Initially, the blacks were indentured just as European laborers had been. But they were illiterate, and even after long exposure, spoke English or French or Dutch but imperfectly. When the term of their indenture expired, they had no place to go, no way to return to Africa, and likely didn't even know they were free to go--their lives had already descended into slavery, and it didn't take long for the planters to make de facto slaves into de jure slaves.

The North American colonies continued to have very few slaves, and no real need for them, as their survival was to precarious to support a huge, dependent labor force. That, when combined with the complete breakdown of colonial authority during the civil wars in England (1640-1650, roughly) and the Protectorate (1650-60), meant that there was little commerce other than that which could be carried on by the colonists themselves, and by adventurous traders--usually Dutch--who were willing to exploit the political power vacuum. A lively trade grew up supplying food, either in the form of livestock, or salt beef and salt pork, to the planters who needed to feed their growing populations of laborers, but on islands with little arable soil, and most of the useful land of which was given over to the production of sugar cane. When, after 1660, the continental colonies of North American began to expand, this trade expanded to meet the growing demand of planters in the West Indies whose slave populations were also growing. In fact, the demand for food for the slaves was so great, that the new colony of South Carolina specialized in growing rice to sell to the planters of the West Indies.

But that's a rather one sided proposition, so far as the planters were concerned. The southern colonies weren't interested in sugar, and were developing their own monoculture in tobacco. The New England colonies were interested in sugar, in the form of molasses from which they made rum, for smuggling into Europe--but they didn't have any significant population of slaves, and most would eventually ban slavery within their own boundaries. The eventual answer for the West Indian planters was to sell slaves to the southern planters, buying rice, indigo (another South Carolina special) and tobacco. The rice, of course to feed their slaves, and the indigo and tobacco for sale either in Europe (smuggled of course) or in the islands to their neighbors. They would then continue up the coast with their primary cargo, molasses, which they would sell in New England.

* Supplied information *
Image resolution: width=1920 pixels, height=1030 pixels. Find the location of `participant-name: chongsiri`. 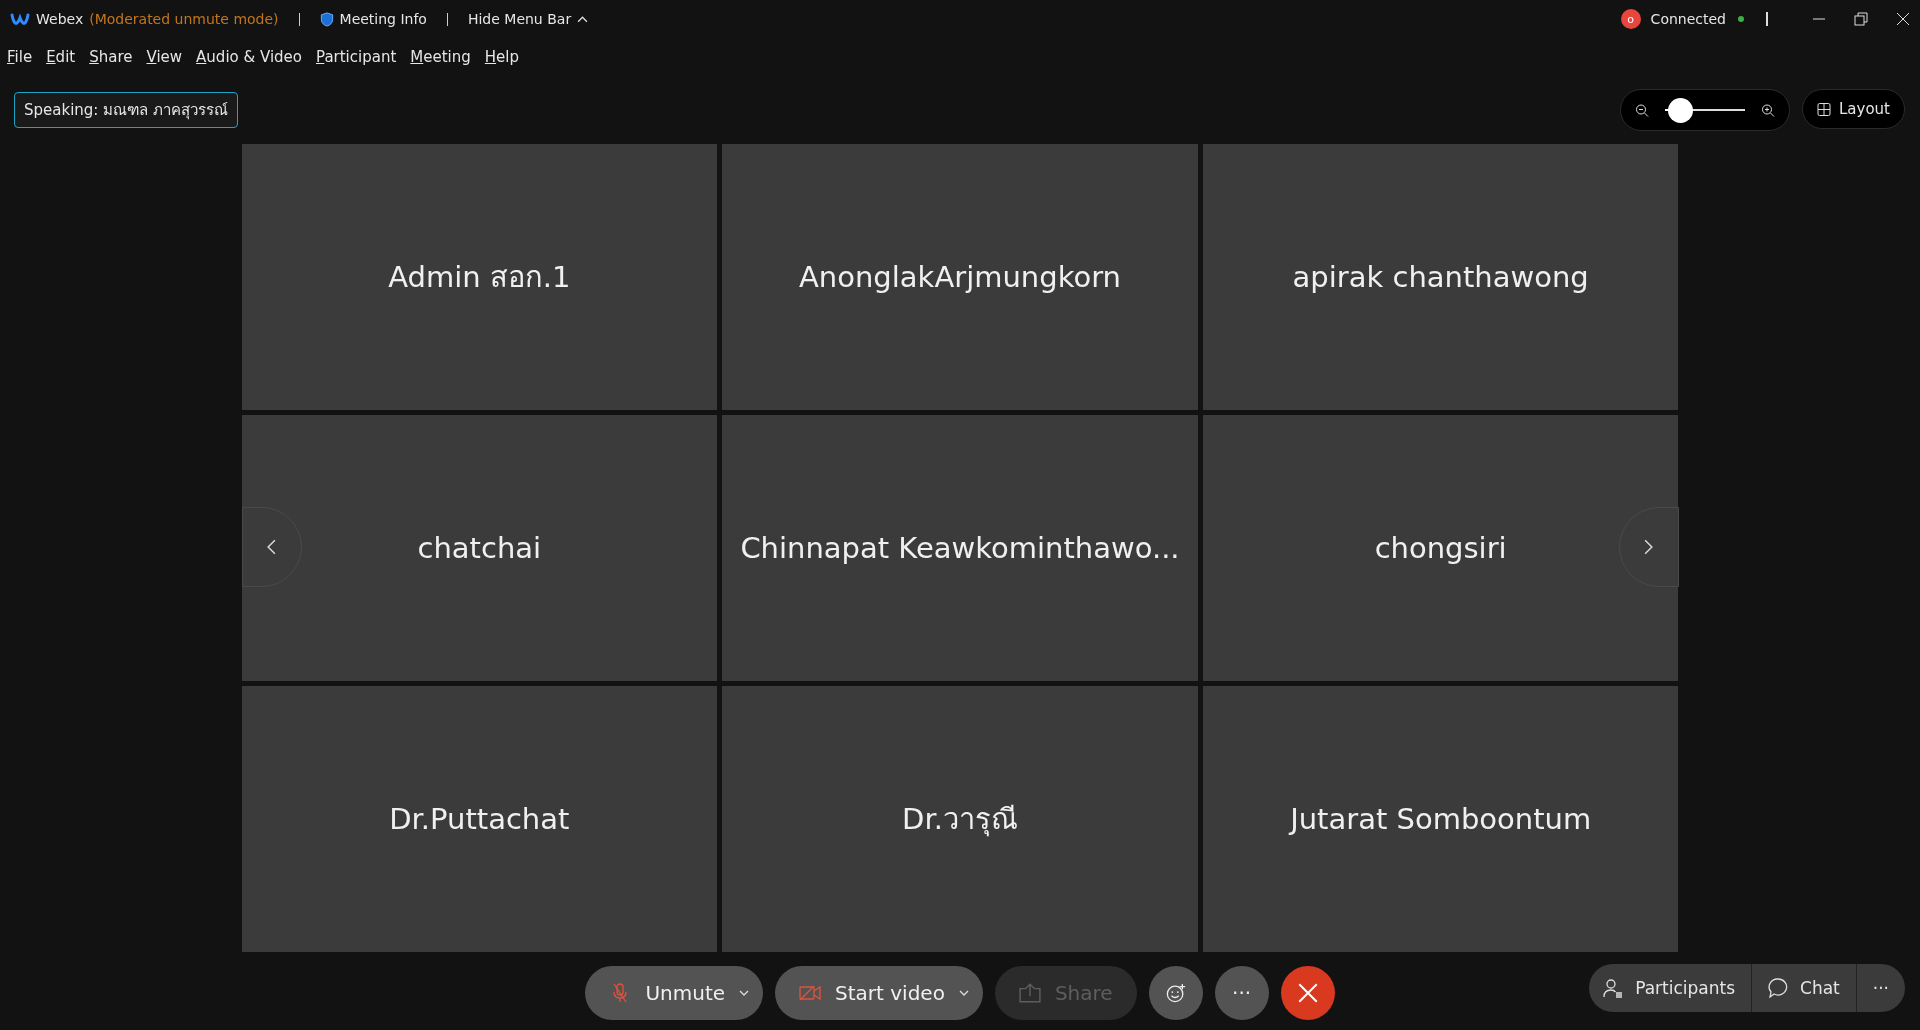

participant-name: chongsiri is located at coordinates (1440, 548).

* Required work *
Do these statements agree with the passage on colonial trade and slavery? 1. South Carolina grew rice to sell to planters in the West Indies. 2. The southern colonies were interested in sugar. 3. The New England colonies had a large population of slaves. Answer yes or no for each, quoting the deciding words of the passage.

* Exercise output *
1. Yes: "the new colony of South Carolina specialized in growing rice to sell to the planters of the West Indies."
2. No: "The southern colonies weren't interested in sugar"
3. No: "they didn't have any significant population of slaves"